Bottom line, if you are a leader in a startup that is growing rapidly and in need of a more explicit focus on performance management, here’s an oversimplified formula that’s worked for me:
  1. Be clear about what drives success for the business, then create a handful of metrics, measure them, share them, post them – make sure everyone has clarity if we do x, then we achieve y.
  2. With success metrics clear, ensure everyone has actionable individual goals that tie directly to the organizational metrics.  This can be tricky for non-executives.  Every individual goal should roll up into the organizational metrics, directly or indirectly (Some goals should reinforce desired behaviors, not just quantified metrics).
  3. Provide frequent feedback, encourage dialogue and make course corrections.  This should be an ongoing topic of discussion every week as part of a broader check in with direct reports, especially in the early days of implementation.
  4. Be timely.  Don’t let half the quarter expire before individual goals are in place.  It shows a lack of commitment.  How can evaluations be objective if goals are undefined for half the period?

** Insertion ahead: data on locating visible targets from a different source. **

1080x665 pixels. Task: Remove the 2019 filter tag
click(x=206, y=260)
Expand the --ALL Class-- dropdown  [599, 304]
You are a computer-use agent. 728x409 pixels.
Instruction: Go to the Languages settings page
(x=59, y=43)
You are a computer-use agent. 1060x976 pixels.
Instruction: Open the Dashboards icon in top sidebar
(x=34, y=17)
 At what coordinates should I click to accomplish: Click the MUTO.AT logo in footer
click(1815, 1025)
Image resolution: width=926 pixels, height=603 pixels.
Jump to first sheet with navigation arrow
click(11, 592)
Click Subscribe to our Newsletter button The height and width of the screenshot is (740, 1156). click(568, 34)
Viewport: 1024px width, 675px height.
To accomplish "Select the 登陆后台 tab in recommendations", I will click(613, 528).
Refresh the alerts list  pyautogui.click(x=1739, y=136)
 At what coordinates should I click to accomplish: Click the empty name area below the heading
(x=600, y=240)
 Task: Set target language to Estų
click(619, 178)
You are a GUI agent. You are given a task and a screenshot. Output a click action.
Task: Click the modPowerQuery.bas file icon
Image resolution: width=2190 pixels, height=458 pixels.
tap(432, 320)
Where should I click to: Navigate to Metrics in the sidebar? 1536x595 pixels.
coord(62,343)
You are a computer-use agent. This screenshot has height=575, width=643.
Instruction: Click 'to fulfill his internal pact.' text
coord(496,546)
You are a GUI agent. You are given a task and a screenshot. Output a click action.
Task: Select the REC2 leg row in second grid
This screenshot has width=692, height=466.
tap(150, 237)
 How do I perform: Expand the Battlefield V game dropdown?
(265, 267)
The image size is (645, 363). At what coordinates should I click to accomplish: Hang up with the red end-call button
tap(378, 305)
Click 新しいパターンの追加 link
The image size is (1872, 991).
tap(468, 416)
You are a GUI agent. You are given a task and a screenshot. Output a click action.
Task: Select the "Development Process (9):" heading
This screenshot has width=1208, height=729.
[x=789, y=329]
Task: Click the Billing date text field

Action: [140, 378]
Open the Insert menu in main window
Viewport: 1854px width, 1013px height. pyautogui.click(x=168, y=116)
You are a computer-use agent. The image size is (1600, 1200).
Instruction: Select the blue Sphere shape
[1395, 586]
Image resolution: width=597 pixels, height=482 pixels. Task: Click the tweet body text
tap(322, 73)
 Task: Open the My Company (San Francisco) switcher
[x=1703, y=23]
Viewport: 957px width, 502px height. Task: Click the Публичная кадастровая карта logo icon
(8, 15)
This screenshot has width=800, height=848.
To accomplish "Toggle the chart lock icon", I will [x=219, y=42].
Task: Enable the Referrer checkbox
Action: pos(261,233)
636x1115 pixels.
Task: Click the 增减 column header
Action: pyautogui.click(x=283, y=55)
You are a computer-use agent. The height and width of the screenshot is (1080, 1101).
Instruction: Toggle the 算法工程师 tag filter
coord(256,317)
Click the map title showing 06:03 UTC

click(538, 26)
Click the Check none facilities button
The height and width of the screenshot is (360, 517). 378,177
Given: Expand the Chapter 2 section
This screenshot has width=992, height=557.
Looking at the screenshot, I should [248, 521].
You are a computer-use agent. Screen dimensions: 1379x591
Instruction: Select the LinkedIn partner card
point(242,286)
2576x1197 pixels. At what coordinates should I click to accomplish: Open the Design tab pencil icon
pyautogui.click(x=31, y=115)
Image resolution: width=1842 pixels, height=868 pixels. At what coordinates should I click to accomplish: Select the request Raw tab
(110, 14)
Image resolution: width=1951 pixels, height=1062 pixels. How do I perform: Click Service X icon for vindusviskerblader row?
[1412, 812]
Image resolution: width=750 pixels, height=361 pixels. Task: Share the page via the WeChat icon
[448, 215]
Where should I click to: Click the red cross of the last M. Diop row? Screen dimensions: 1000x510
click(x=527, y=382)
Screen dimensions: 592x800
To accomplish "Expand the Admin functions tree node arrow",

  5. And most important, lead by example, evaluate your staff objectively.  No inner circles, no boys/girls club, no rewarding big talkers, no overly subjective evaluations.  Even with the best intentions this can go awry simply because you may not have a full view of your employee’s performance if they work closely with others.  Important to actively seek out performance feedback from those with the best understanding of performance.  Put in the effort to get it right, you may be fooled by a lack of information on someone’s performance, but everyone else in the organization won’t be.